Strategies for Proteome-Wide Quantification of Glycosylation Macro- and Micro-Heterogeneity

Abstract

Protein glycosylation governs key physiological and pathological processes in human cells. Aberrant glycosylation is thus closely associated with disease progression. Mass spectrometry (MS)-based glycoproteomics has emerged as an indispensable tool for investigating glycosylation changes in biological samples with high sensitivity. Following rapid improvements in methodologies for reliable intact glycopeptide identification, site-specific quantification of glycopeptide macro- and micro-heterogeneity at the proteome scale has become an urgent need for exploring glycosylation regulations. Here, we summarize recent advances in N- and O-linked glycoproteomic quantification strategies and discuss their limitations. We further describe a strategy to propagate MS data for multilayered glycopeptide quantification, enabling a more comprehensive examination of global and site-specific glycosylation changes. Altogether, we show how quantitative glycoproteomics methods explore glycosylation regulation in human diseases and promote the discovery of biomarkers and therapeutic targets.

Keywords: glycoproteomics; label free; mass spectrometry; quantification; stable-isotope labeling.

Figure 1

Protein glycosylation and its macro- and micro-heterogeneity. (A) Depicted N- and O-linked glycan structures that present on proteins. (B) Examples of macro- and micro-heterogeneity.

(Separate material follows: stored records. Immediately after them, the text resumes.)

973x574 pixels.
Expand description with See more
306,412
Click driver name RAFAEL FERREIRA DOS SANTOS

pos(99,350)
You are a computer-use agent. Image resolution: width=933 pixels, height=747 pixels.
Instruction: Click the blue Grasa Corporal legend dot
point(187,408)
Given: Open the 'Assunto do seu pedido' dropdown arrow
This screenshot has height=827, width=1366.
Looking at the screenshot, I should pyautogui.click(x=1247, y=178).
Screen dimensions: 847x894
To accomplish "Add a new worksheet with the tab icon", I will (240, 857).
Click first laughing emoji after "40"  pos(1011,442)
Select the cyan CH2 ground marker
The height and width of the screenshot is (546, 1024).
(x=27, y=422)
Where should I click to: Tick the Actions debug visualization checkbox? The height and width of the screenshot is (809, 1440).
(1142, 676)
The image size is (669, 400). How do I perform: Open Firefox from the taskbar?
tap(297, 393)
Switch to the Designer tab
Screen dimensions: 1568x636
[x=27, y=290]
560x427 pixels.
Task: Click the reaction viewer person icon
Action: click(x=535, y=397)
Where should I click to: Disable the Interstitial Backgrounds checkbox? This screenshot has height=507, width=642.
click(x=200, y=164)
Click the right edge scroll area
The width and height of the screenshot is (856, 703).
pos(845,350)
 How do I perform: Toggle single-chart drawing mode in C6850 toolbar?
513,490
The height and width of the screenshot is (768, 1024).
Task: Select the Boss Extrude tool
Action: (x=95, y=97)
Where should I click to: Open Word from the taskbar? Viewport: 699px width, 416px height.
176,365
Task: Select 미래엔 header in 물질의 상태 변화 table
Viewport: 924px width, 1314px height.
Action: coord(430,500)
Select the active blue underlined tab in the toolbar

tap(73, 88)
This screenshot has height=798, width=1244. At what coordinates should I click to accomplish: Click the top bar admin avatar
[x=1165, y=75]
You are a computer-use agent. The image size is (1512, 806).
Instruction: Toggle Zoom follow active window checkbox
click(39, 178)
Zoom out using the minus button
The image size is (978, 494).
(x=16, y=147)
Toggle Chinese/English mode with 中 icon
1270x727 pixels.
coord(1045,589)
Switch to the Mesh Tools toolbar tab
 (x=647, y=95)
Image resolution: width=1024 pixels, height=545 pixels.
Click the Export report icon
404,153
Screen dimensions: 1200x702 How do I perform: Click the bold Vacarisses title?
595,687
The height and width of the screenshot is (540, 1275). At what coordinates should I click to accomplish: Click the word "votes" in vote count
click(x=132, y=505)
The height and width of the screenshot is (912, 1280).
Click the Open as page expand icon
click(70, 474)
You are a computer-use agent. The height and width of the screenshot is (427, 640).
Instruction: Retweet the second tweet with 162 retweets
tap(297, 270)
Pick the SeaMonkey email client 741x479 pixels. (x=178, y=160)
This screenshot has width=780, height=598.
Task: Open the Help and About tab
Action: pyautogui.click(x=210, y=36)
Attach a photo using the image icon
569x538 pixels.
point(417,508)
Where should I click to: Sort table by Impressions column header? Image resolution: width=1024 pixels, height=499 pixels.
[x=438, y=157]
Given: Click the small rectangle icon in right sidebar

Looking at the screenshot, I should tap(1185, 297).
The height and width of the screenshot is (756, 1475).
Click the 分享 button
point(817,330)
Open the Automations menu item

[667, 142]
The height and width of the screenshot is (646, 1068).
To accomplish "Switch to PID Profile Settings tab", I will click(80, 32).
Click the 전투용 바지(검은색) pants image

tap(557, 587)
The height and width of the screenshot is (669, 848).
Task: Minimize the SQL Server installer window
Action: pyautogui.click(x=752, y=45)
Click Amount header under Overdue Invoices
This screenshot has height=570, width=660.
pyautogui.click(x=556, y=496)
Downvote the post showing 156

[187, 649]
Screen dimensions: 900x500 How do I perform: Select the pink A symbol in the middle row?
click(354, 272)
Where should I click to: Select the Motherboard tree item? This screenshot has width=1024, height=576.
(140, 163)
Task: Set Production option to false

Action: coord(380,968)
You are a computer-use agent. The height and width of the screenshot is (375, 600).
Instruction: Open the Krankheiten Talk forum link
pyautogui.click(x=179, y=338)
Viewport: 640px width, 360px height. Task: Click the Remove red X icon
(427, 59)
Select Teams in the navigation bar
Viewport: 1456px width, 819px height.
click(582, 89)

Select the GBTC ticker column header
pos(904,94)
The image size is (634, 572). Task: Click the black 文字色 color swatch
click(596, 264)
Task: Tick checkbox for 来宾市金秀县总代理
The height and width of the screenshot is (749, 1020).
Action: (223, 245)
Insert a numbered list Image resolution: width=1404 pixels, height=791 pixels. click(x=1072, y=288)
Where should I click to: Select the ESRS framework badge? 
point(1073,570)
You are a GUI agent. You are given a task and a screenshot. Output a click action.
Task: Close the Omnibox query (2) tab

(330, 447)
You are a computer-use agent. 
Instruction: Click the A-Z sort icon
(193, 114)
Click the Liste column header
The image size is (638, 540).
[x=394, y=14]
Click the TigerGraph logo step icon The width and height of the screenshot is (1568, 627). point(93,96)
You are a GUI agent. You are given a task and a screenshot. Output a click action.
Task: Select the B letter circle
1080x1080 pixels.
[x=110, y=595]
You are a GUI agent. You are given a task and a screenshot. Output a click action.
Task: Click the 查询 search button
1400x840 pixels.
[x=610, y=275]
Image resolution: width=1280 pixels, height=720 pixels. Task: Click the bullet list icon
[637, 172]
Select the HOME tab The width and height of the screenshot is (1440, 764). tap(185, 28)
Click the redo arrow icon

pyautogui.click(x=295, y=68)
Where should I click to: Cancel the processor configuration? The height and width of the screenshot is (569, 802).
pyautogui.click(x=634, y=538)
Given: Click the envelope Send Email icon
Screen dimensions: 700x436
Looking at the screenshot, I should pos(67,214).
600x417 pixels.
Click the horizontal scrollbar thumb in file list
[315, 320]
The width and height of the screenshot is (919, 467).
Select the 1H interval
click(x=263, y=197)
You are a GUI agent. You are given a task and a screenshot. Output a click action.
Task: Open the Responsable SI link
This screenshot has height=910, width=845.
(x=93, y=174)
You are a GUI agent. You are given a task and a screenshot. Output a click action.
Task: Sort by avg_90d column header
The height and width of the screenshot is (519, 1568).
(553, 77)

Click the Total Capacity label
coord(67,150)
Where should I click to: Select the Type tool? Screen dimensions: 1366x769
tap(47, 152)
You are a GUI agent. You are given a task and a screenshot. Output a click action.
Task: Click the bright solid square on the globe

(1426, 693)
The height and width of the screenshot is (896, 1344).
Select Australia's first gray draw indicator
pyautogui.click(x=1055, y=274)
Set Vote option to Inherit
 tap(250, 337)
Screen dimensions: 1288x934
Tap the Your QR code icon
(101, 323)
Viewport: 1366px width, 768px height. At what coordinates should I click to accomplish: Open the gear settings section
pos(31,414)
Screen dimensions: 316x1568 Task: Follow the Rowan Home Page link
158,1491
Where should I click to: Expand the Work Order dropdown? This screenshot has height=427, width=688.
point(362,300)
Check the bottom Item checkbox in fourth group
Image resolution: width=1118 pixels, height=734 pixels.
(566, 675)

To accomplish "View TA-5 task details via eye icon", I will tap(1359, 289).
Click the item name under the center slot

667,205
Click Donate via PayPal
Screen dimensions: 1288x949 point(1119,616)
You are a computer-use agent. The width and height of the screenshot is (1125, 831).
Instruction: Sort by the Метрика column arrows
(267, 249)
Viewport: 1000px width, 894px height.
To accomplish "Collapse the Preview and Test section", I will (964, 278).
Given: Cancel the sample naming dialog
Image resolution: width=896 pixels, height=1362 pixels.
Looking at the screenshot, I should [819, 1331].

Each glycosylated site on a protein may be only partially occupied by various glycans (i.e., site-specific glycoforms). Macro-heterogeneity indicates the abundance or percentage of all glycosylated forms at each site. Micro-heterogeneity represents the relative abundances of the glycoforms at each site (e.g., G1, G2, G3 at site A and G1, G4, G5 at site B). (C) Available information that different layers of glycosylation analysis can offer. Intact glycopeptide analysis allows quantification at the glycosite (macro-heterogeneity), glycoform (micro-heterogeneity) and glycan levels. The triangle indicates that intact glycopeptide analysis does not characterize glycosidic linkages of the glycan structure (only glycan composition).

Figure 2

Labeling-based strategies for quantitative glycoproteomics. (A) Available positions on an intact glycopeptide for different labeling strategies. For example, chemical labeling reagents react with the amines at peptide N-termini or lysine side chains. (B) Sample preparation workflow for various labeling strategies.

Figure 3

Schematic comparison of DIA- and DDA-based quantitative glycoproteomics.

Figure 4

Scheme of SRM (A) and the strategies for selecting glycopeptide SRM transitions (B).

Figure 5

Multi-layered glycoproteome quantification. (A) Quantification at the intact glycopeptide level. I and J represent the intensities of reporter ions in state A and I’ and J’ represent the intensities of reporter ions in state B. The relative abundances of a glycopeptide between two states (A versus B) were obtained by comparing the intensities of their reporter ions. (B) Quantification at the glycosite level. The summed intensities of all glycoforms on the same glycosite (i.e., glycoforms including G1 to Gn on the purple ball, which represent the glycosite) were compared between two states. (C) Quantification at the glycan level. The summed intensities of all glycoforms on the same glycan (i.e., G1 on purple ball and G1 on blue ball) were compared between two states. (D) The correlation of glycosite quantification between the SugarQuant output and the separate quantitative de-glycoproteome experiments of the same samples from nine cell lines with three biological replicates.